本文抜粋:
赤髪の少女はそう言うと、にやりと、獰猛に笑った。

「まぁどうせ、私の『ランスロット』にゃ敵わねーだろうけどよ」



【最後のこれはただこういう雰囲気が好きで加えただけの蛇足だよ。
 短い間だけど楽しかったなぁ】
0110桐山 直人 ◆gxyByDjhps
垢版 |
2018/11/15(木) 20:22:18.53ID:4XC69fdP
>「さあ、私の声に応えなさい!岩貫改め――『エクスカリバー・コールブランド』!!」

マクシミリアンが戦闘不能になっても、未だ桐山は会場に立っていた。
全てのエネルギーを使い果たして戦場に倒れ伏す相棒の残骸と共に、試合を最後まで見届けるために。

>「――勝利の栄光は我が掌の中に!『リコイルバスター』!!」

エクスカリバーの薙ぎ払いですら仕留められなかったオリオンスペクターが上空から
猛禽の如く奇襲を仕掛け、微塵改は最後に握りしめた直剣を振り上げてカウンターを狙う。
直後、勝敗は決まっていた。

>「……まさか、こんな事が起ころうとは……」

リコイルバスターは重装型すら粉砕する火力を持つ。
だがそのリーチの短さが、ただの直剣が勝ちうる弱点となったのだ。
微塵改は勝利を誇るように立ち、オリオンスペクターは片手を突き出したまま、前のめりに倒れ伏す。

>「……まさか、本当に勝っちゃうとはなぁ」

「今の試合、録画しておいたよ。常識外れのチームが勝つことはたまにあるとは言っても……
 まさか僕たちがそれになるとはね」

バイザーが表示する仮想メニューから直前の試合映像を保存しておき、
自らのアーカイブへと放り込む。普段は大会の名試合やプロモーション映像ばかり
入れていたそこに、自分の試合を入れたのは初めてだった。

>「今……今、サバイバルマッチの雌雄が決しました。勝者は参加者達です!
 アリーナは開放されました!トラフィックゴーストが敗北したのです!」

>「君達みたいな後輩がいるのは嬉しいのか、恐れた方がいいのか……どっちもかな。
 次は全国で会おう。正真正銘、浦和零士として……もう一度勝負しよう。負ける気はない」

動画の向こうでしか会えなかった存在がこちらをMFの乗り手として認識し、
記憶してくれた。それがどれほどの価値があるかは、桐山本人にしか分からないことだろう。
バイザーの裏で桐山は、自らの内に静かな熱が生まれ始めているのを感じていた。
そしてイベントは終わり、会場は破壊された機体の残骸とかつて戦場だったことを示す焼け跡が残るのみ。
0111桐山 直人 ◆gxyByDjhps
垢版 |
2018/11/15(木) 20:23:34.09ID:4XC69fdP
>「晶ちゃん。桐山先輩、八木先輩。私……とっても楽しかった!
 皆と一緒にバトル出来て凄く良かったって思ってる!」

その言葉に桐山もバイザー型ARデバイスを外して、長らくすることのなかった笑顔をしてみせる。

記述課題:
- 1) 本文抜粋によると、リコイルバスターの弱点となったのは何か。
- 2) 一覧のうち、「You are a computer-use agent.」を含む行から「pyautogui.click(x=119, y=507)」を含む行までを、両端の行も含めてそのまま返すこと。

抜粋データ:
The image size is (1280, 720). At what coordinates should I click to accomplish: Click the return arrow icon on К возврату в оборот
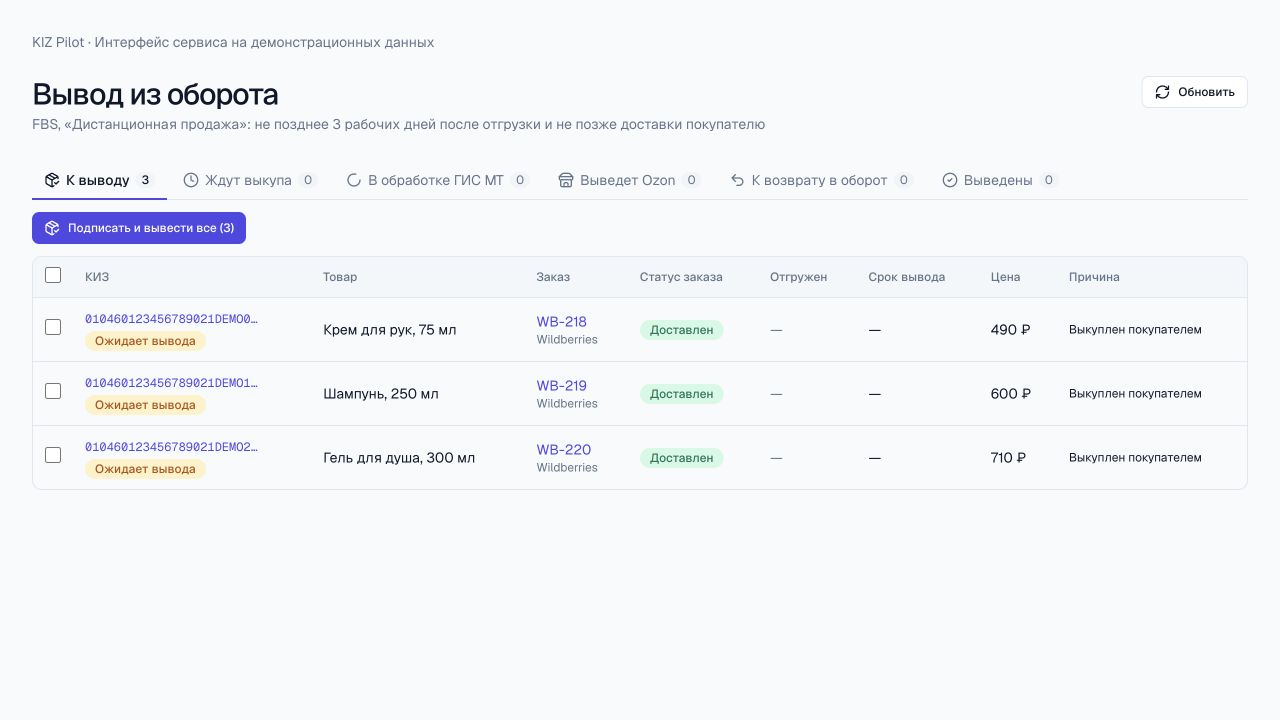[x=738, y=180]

...

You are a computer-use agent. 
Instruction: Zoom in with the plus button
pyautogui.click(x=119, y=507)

課題の解答:
- 1) リーチの短さ。

- 2)
You are a computer-use agent. 
Instruction: Zoom in with the plus button
pyautogui.click(x=119, y=507)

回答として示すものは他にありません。